**Written task 1:** Copy the passage on England's Ashes chase below word for word, in full.

-- Selected passage follows --

England team was bundled out for 67 in the first innings of third Test match and Australians, who were 1-0 up in the five-match Ashes series, asked the World champions to chase 359 on a sluggish track and the way three lions had featured in the Test match – it looked a lost dream until Ben Stokes scripted a stunning turnaround.
On the intensely dramatic final day of the Test match, England lost wickets at a regular interval against ‘overly’ confident Australia team who would have retained the Ashes with a win in Leeds.
When England’s last batsman, Jack Leach, joined Stokes at the crease they still required an unlikely 73 for victory. However, Stokes farmed the strike expertly with his 10th-wicket partner and struck the ball as sweetly as one could dream of, once finding the crowd with an outrageous reverse sweep, and on another occasion stepping outside off stump to scoop Pat Cummins to fine leg for six.

-- Selected passage concluded --
-- The records follows --

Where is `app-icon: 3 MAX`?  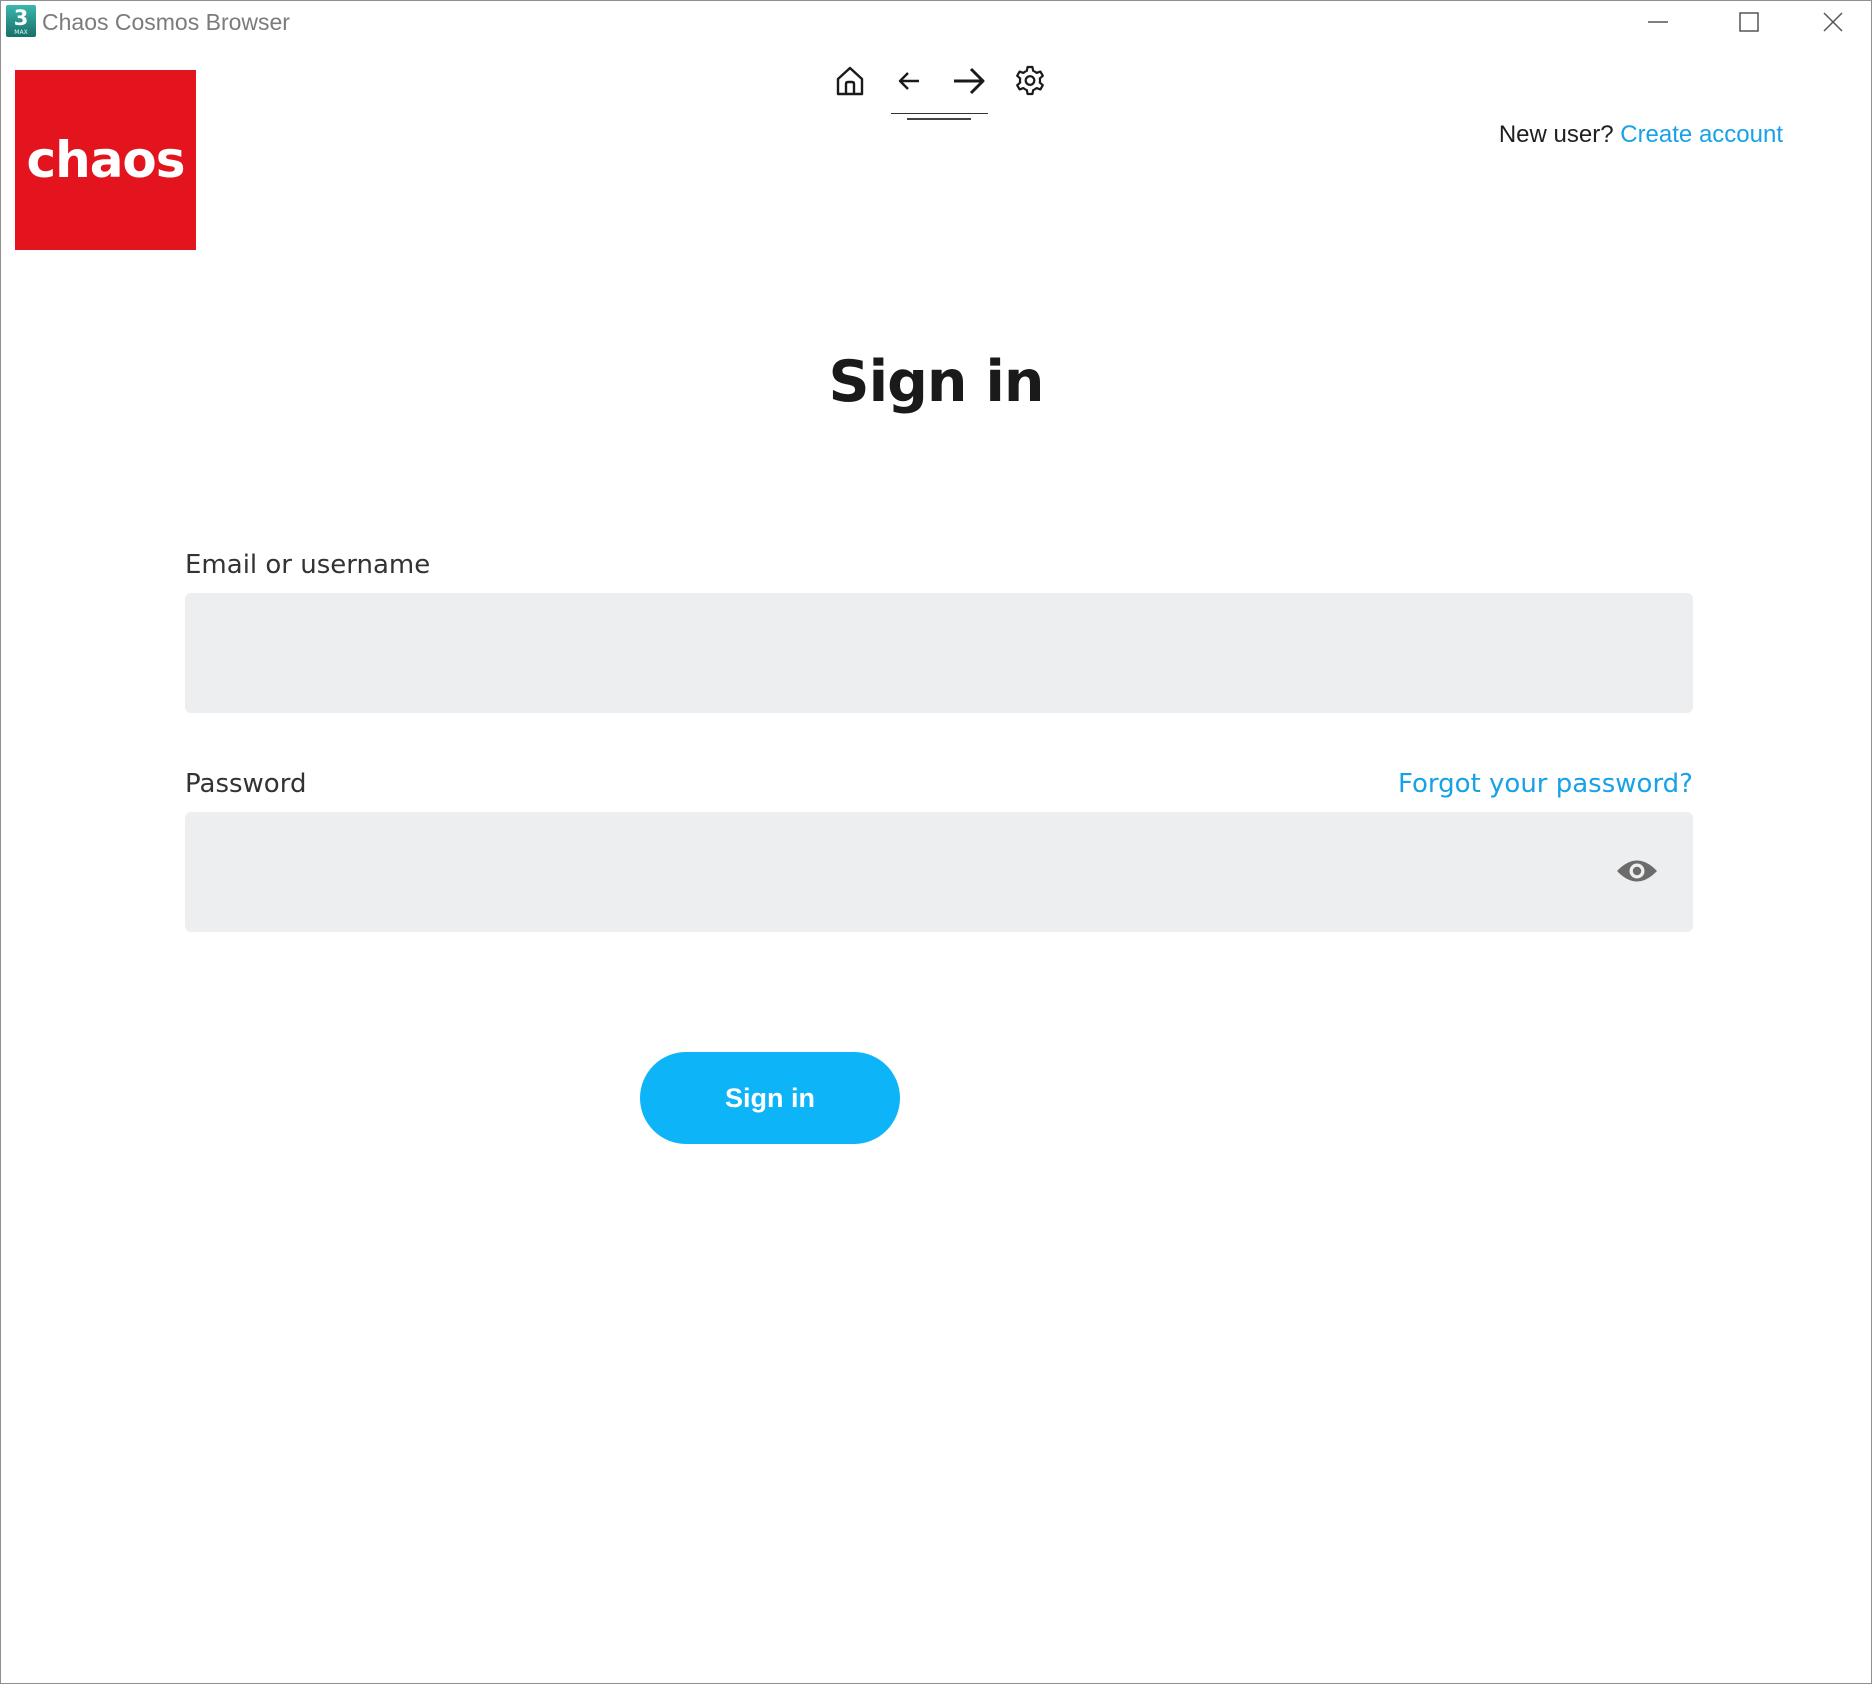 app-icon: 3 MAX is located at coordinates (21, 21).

-- The records concluded --
-- The records follows --

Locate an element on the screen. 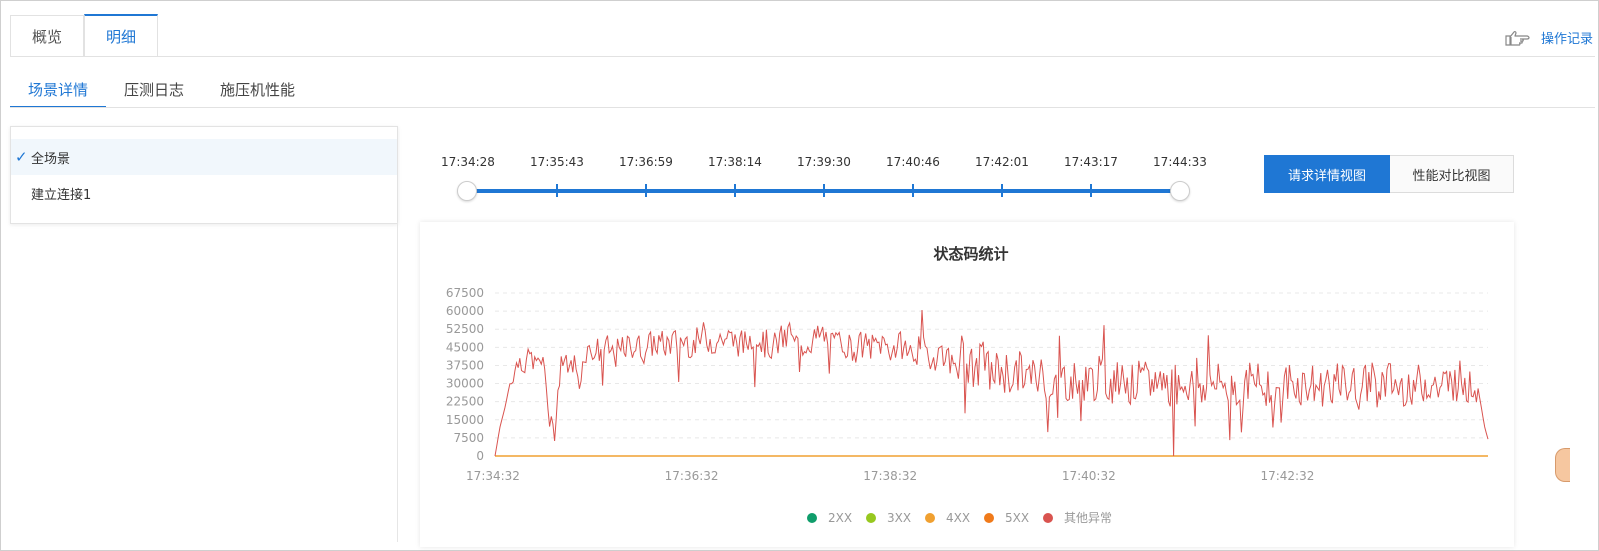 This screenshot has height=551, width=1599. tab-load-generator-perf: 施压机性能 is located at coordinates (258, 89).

-- The records concluded --
-- The records follows --

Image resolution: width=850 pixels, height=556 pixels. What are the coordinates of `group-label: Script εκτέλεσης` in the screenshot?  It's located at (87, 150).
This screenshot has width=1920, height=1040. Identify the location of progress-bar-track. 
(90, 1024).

-- The records concluded --

**Written task 2:** In the entries above, rewrite the lines from the one containing "This screenshot has width=1920, height=1040." through the one containing "(90, 1024).", swapping "Identify" for "Find" and leaving everything else as it is. Give only those lines.

**Task answer 1:**
England team was bundled out for 67 in the first innings of third Test match and Australians, who were 1-0 up in the five-match Ashes series, asked the World champions to chase 359 on a sluggish track and the way three lions had featured in the Test match – it looked a lost dream until Ben Stokes scripted a stunning turnaround.
On the intensely dramatic final day of the Test match, England lost wickets at a regular interval against ‘overly’ confident Australia team who would have retained the Ashes with a win in Leeds.
When England’s last batsman, Jack Leach, joined Stokes at the crease they still required an unlikely 73 for victory. However, Stokes farmed the strike expertly with his 10th-wicket partner and struck the ball as sweetly as one could dream of, once finding the crowd with an outrageous reverse sweep, and on another occasion stepping outside off stump to scoop Pat Cummins to fine leg for six.

**Task answer 2:**
This screenshot has width=1920, height=1040. Find the location of progress-bar-track. 
(90, 1024).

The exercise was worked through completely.